This history opens with the 17th Century efforts of land promoters and colonists to lure settlers from Europe -- mainly England -- to this primitive land along the Atlantic Coast. They used publicity, tracts, sermons, and letters to disseminate rosy, glowing accounts of life and opportunity in the new land. The volume closes with a description of the public relations efforts of colleges and other non-profit agencies in the late 19th and early 20th centuries, thus providing a bridge across the century line.
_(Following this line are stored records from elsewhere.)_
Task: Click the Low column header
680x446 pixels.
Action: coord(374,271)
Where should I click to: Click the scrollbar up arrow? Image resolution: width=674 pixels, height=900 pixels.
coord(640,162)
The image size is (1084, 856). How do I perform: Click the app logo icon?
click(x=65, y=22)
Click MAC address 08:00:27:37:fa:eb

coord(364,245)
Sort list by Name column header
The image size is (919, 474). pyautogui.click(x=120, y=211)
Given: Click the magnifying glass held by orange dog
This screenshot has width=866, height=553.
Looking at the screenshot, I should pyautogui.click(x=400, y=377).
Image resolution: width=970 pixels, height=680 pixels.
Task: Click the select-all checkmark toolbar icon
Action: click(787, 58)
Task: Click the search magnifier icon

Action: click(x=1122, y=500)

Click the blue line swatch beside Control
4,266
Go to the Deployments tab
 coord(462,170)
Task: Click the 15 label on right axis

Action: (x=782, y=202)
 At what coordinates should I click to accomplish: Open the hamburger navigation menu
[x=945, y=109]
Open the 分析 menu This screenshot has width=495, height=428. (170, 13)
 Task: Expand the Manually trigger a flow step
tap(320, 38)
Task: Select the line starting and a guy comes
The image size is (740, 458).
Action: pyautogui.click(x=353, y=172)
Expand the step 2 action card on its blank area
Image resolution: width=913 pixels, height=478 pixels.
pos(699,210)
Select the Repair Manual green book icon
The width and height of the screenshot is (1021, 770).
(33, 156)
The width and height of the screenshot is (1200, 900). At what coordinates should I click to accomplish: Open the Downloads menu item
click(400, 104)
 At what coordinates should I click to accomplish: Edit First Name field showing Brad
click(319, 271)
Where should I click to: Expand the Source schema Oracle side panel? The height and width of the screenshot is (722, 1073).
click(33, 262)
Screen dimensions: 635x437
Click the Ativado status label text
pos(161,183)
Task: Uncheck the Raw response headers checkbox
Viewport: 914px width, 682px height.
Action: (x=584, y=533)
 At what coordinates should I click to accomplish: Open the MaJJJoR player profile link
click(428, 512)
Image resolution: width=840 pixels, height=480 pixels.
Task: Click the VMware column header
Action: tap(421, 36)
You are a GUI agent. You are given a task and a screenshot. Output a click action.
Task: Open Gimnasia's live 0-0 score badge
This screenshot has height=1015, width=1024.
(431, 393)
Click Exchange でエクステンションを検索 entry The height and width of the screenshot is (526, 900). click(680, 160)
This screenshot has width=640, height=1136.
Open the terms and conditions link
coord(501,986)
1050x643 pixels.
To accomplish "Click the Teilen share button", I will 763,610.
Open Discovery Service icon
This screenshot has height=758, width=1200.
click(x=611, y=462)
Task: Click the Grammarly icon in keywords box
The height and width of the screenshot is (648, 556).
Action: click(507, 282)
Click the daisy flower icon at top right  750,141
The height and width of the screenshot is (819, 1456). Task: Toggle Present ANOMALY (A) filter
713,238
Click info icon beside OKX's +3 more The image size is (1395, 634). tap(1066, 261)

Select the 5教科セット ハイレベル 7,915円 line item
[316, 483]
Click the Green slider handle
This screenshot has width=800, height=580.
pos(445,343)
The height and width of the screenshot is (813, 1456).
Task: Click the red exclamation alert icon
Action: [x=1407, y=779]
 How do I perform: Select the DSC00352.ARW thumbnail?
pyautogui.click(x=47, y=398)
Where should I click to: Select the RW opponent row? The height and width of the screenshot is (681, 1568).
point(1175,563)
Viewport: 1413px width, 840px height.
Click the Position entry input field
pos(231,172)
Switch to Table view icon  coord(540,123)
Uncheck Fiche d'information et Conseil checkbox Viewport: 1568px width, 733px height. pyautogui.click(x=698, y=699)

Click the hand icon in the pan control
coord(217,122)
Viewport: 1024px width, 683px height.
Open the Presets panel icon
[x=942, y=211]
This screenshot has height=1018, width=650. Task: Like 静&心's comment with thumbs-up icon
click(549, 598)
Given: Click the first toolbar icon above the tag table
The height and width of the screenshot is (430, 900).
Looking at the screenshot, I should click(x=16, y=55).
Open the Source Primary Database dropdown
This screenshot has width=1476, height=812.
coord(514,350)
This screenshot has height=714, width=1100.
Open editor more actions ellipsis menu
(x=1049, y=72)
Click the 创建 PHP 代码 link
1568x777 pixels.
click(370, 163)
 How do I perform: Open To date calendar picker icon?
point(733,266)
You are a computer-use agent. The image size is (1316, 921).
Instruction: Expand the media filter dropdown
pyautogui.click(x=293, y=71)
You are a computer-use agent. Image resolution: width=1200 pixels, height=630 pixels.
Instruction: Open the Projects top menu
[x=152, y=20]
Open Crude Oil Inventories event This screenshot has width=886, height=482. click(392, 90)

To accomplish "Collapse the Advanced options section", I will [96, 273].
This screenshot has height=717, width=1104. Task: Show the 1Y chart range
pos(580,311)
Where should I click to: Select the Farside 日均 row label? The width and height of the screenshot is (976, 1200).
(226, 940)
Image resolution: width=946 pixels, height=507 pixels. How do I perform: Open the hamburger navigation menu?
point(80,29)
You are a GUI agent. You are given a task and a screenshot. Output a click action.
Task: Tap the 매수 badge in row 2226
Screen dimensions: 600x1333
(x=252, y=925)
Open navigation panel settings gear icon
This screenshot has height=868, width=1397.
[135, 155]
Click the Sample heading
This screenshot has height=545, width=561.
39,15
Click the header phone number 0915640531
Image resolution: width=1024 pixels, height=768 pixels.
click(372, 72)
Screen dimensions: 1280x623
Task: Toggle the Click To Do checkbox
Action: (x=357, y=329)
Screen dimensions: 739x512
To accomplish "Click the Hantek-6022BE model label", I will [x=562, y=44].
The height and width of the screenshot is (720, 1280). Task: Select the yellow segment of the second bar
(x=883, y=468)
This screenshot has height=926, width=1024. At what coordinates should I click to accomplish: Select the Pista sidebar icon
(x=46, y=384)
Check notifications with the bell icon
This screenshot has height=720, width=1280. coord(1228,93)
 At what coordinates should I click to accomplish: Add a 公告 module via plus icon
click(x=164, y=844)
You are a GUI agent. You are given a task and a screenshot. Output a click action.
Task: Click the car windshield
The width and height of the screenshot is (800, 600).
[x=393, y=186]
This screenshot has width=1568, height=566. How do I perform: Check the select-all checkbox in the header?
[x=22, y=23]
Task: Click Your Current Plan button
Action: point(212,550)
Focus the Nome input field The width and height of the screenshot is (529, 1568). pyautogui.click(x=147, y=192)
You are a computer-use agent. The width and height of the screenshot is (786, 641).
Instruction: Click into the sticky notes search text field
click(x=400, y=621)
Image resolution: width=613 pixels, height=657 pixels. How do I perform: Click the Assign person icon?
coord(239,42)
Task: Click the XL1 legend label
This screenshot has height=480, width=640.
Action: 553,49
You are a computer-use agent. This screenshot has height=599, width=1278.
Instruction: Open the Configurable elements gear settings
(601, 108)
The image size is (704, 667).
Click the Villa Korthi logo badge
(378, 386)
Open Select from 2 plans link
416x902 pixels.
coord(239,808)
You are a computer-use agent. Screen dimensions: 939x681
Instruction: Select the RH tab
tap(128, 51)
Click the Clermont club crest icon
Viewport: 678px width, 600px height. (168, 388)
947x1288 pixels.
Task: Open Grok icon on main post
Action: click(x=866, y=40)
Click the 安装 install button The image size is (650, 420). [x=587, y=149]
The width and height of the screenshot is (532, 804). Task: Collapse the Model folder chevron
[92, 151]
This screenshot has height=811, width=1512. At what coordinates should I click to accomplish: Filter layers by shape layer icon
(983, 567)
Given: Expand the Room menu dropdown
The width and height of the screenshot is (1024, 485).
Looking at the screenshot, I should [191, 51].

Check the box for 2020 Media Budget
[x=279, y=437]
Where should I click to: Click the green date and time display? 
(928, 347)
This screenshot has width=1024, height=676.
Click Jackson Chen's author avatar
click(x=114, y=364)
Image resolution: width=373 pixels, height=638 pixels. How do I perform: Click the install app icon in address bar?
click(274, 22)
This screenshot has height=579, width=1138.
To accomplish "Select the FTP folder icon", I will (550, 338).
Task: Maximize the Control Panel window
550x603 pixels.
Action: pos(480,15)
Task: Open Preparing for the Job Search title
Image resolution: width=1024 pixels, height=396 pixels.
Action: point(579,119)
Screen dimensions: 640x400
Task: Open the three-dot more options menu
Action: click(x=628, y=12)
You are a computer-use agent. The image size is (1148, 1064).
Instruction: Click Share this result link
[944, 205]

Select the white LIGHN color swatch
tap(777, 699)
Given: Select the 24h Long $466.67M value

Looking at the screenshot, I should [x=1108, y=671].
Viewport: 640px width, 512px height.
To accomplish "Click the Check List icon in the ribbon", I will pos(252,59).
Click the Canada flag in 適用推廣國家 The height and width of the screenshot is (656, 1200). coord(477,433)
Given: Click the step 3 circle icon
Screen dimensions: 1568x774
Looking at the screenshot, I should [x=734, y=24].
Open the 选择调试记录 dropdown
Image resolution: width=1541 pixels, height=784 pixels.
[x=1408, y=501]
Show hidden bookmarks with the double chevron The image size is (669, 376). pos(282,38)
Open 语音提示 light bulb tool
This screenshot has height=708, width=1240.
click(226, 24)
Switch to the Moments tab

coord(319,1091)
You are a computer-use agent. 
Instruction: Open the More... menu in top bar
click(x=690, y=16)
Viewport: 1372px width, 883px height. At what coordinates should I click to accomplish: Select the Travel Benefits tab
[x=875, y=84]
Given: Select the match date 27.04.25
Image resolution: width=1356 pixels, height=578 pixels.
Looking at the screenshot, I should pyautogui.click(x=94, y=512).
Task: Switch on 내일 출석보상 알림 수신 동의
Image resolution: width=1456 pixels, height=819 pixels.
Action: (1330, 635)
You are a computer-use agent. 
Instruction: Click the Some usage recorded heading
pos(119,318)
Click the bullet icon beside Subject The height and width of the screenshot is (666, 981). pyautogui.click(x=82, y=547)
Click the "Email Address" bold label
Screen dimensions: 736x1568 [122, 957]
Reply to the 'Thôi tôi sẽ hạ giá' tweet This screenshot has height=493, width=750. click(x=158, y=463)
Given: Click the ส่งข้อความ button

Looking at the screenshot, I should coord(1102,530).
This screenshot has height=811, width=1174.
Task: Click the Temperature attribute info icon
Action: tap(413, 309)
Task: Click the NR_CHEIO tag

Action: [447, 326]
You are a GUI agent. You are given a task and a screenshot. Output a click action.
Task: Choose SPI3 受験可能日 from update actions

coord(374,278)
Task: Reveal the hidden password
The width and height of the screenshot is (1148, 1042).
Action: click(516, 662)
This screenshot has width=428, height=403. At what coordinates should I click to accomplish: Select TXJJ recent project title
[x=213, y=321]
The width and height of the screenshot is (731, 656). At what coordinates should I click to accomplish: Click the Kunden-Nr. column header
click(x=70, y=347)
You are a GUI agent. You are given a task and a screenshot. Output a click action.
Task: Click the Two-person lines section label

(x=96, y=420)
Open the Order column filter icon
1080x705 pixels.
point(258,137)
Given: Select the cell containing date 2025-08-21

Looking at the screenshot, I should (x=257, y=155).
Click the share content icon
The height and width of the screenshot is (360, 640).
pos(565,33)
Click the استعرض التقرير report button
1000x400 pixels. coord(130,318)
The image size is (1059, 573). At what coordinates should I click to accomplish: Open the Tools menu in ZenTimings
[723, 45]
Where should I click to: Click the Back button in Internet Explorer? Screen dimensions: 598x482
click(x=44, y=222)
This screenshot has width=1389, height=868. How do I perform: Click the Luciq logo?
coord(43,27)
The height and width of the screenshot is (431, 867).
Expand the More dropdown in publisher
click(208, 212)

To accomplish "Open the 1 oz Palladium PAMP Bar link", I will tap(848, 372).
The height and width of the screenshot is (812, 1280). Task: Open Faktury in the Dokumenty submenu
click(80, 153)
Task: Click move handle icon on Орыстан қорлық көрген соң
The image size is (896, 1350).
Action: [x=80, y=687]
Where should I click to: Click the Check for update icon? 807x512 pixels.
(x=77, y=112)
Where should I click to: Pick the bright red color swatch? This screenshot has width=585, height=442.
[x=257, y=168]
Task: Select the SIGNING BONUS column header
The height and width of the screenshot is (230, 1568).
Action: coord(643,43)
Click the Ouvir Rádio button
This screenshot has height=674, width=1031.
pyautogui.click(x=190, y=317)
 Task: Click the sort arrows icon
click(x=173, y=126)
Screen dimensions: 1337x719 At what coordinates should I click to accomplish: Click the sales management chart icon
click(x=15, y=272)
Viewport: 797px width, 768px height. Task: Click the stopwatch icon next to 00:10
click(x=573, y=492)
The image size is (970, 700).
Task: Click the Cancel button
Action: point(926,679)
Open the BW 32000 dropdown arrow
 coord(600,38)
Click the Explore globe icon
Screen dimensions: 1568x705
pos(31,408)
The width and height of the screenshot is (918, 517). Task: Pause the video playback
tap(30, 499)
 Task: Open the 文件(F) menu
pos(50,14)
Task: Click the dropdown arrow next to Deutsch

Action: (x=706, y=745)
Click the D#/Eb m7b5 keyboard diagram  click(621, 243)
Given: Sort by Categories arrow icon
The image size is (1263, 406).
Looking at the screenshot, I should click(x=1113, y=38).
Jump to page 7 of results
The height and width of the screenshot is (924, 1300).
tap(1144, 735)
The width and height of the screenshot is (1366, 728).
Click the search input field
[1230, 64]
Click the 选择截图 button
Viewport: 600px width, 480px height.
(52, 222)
This study of the origins of public relations provides helpful insight into its functions, its strengths and weaknesses, and its profound though often unseen impact on our society. Public relations or its equivalents -- propaganda, publicity, public information -- began when mankind started to live together in tribal camps where one's survival depended upon others of the tribe. To function, civilization requires communication, conciliation, consensus, and cooperation -- the bedrock fundamentals of the public relations function.

This volume is filled with robust public struggles -- the struggles of which history is made and a nation built:
* the work of the Revolutionaries, led by the indomitable Sam Adams, to bring on the War of Independence that gave birth to a New Nation;
* the propaganda of Alexander Hamilton, James Madison, and John Jay in the Federalist papers to win ratification of the U.S. Constitution -- prevailing against the propaganda of the AntiFederalists led by Richard Henry Lee;
* the battle between the forces of President Andrew Jackson, led by Amos Kendall, and those of Nicholas Biddle and his Bank of the United States which presaged corporate versus government campaigns common today:
* the classic presidential campaign of 1896 which pitted pro-Big Business candidate William McKinley against the Populist orator of the Platte, William Jennings Bryan.

This book details the antecedents of today's flourishing, influential vocation of public relations whose practitioners -- some 150,000 professionals -- make their case for their clients or their employers in the highly competitive public opinion marketplace.